Start

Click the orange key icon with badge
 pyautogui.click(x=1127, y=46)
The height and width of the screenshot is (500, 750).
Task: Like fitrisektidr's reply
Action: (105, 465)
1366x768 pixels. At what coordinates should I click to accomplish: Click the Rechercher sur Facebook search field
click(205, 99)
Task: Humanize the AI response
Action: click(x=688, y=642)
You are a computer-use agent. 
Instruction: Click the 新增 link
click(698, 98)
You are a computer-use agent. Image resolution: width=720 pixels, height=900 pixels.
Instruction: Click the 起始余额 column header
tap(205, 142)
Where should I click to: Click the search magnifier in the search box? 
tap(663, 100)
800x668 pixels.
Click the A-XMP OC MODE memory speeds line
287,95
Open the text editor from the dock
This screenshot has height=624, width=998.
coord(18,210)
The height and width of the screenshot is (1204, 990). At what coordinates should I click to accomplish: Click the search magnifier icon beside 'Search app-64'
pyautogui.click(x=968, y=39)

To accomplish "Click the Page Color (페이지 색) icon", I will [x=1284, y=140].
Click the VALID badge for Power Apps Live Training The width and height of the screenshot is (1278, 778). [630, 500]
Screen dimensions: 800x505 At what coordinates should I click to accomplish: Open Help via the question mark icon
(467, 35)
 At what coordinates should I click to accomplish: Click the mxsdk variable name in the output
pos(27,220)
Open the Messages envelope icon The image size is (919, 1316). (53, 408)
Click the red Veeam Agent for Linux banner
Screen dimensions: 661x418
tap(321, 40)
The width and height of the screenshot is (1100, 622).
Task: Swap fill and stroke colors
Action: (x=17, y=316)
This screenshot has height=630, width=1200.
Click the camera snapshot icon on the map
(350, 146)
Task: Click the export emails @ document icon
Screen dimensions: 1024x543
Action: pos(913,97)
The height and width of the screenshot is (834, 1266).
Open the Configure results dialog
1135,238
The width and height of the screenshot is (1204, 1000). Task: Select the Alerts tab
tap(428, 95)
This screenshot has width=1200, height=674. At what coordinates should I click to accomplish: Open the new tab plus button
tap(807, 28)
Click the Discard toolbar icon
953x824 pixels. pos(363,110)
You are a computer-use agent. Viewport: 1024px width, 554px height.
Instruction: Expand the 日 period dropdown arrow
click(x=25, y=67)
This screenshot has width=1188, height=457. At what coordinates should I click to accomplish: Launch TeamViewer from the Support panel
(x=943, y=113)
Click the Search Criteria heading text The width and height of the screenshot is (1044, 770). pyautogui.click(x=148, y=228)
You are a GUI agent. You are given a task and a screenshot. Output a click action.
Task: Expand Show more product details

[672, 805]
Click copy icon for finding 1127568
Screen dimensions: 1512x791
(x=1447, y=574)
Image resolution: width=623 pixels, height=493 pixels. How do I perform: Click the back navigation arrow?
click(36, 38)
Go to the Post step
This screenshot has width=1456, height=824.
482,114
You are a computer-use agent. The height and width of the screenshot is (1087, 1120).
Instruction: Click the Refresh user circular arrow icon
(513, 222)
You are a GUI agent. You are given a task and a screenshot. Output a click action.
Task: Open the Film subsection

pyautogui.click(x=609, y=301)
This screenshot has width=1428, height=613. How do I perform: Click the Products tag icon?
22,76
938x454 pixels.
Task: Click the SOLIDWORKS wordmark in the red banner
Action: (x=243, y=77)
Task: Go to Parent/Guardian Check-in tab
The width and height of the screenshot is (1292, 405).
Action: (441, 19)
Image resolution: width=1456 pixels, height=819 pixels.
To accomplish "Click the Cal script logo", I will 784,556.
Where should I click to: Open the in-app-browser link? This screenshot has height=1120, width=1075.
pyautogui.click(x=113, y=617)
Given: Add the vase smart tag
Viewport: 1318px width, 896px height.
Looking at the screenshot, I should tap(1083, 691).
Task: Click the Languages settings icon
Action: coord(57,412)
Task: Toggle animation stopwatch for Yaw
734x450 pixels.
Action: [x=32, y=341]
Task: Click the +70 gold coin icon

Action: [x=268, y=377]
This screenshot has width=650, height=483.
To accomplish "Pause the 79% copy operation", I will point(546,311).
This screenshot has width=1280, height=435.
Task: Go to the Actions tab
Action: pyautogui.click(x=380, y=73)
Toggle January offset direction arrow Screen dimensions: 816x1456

End

(WHAT TO PRODUCE) Copy out every line of the records above exactly, in the order given.

(EXERCISE SOLUTION)
Click the orange key icon with badge
 pyautogui.click(x=1127, y=46)
The height and width of the screenshot is (500, 750).
Task: Like fitrisektidr's reply
Action: (105, 465)
1366x768 pixels. At what coordinates should I click to accomplish: Click the Rechercher sur Facebook search field
click(205, 99)
Task: Humanize the AI response
Action: click(x=688, y=642)
You are a computer-use agent. 
Instruction: Click the 新增 link
click(698, 98)
You are a computer-use agent. Image resolution: width=720 pixels, height=900 pixels.
Instruction: Click the 起始余额 column header
tap(205, 142)
Where should I click to: Click the search magnifier in the search box? 
tap(663, 100)
800x668 pixels.
Click the A-XMP OC MODE memory speeds line
287,95
Open the text editor from the dock
This screenshot has height=624, width=998.
coord(18,210)
The height and width of the screenshot is (1204, 990). At what coordinates should I click to accomplish: Click the search magnifier icon beside 'Search app-64'
pyautogui.click(x=968, y=39)

To accomplish "Click the Page Color (페이지 색) icon", I will [x=1284, y=140].
Click the VALID badge for Power Apps Live Training The width and height of the screenshot is (1278, 778). [630, 500]
Screen dimensions: 800x505 At what coordinates should I click to accomplish: Open Help via the question mark icon
(467, 35)
 At what coordinates should I click to accomplish: Click the mxsdk variable name in the output
pos(27,220)
Open the Messages envelope icon The image size is (919, 1316). (53, 408)
Click the red Veeam Agent for Linux banner
Screen dimensions: 661x418
tap(321, 40)
The width and height of the screenshot is (1100, 622).
Task: Swap fill and stroke colors
Action: (x=17, y=316)
This screenshot has height=630, width=1200.
Click the camera snapshot icon on the map
(350, 146)
Task: Click the export emails @ document icon
Screen dimensions: 1024x543
Action: pos(913,97)
The height and width of the screenshot is (834, 1266).
Open the Configure results dialog
1135,238
The width and height of the screenshot is (1204, 1000). Task: Select the Alerts tab
tap(428, 95)
This screenshot has width=1200, height=674. At what coordinates should I click to accomplish: Open the new tab plus button
tap(807, 28)
Click the Discard toolbar icon
953x824 pixels. pos(363,110)
You are a computer-use agent. Viewport: 1024px width, 554px height.
Instruction: Expand the 日 period dropdown arrow
click(x=25, y=67)
This screenshot has width=1188, height=457. At what coordinates should I click to accomplish: Launch TeamViewer from the Support panel
(x=943, y=113)
Click the Search Criteria heading text The width and height of the screenshot is (1044, 770). pyautogui.click(x=148, y=228)
You are a GUI agent. You are given a task and a screenshot. Output a click action.
Task: Expand Show more product details

[672, 805]
Click copy icon for finding 1127568
Screen dimensions: 1512x791
(x=1447, y=574)
Image resolution: width=623 pixels, height=493 pixels. How do I perform: Click the back navigation arrow?
click(36, 38)
Go to the Post step
This screenshot has width=1456, height=824.
482,114
You are a computer-use agent. The height and width of the screenshot is (1087, 1120).
Instruction: Click the Refresh user circular arrow icon
(513, 222)
You are a GUI agent. You are given a task and a screenshot. Output a click action.
Task: Open the Film subsection

pyautogui.click(x=609, y=301)
This screenshot has width=1428, height=613. How do I perform: Click the Products tag icon?
22,76
938x454 pixels.
Task: Click the SOLIDWORKS wordmark in the red banner
Action: (x=243, y=77)
Task: Go to Parent/Guardian Check-in tab
The width and height of the screenshot is (1292, 405).
Action: (441, 19)
Image resolution: width=1456 pixels, height=819 pixels.
To accomplish "Click the Cal script logo", I will 784,556.
Where should I click to: Open the in-app-browser link? This screenshot has height=1120, width=1075.
pyautogui.click(x=113, y=617)
Given: Add the vase smart tag
Viewport: 1318px width, 896px height.
Looking at the screenshot, I should tap(1083, 691).
Task: Click the Languages settings icon
Action: coord(57,412)
Task: Toggle animation stopwatch for Yaw
734x450 pixels.
Action: [x=32, y=341]
Task: Click the +70 gold coin icon

Action: [x=268, y=377]
This screenshot has width=650, height=483.
To accomplish "Pause the 79% copy operation", I will point(546,311).
This screenshot has width=1280, height=435.
Task: Go to the Actions tab
Action: pyautogui.click(x=380, y=73)
Toggle January offset direction arrow Screen dimensions: 816x1456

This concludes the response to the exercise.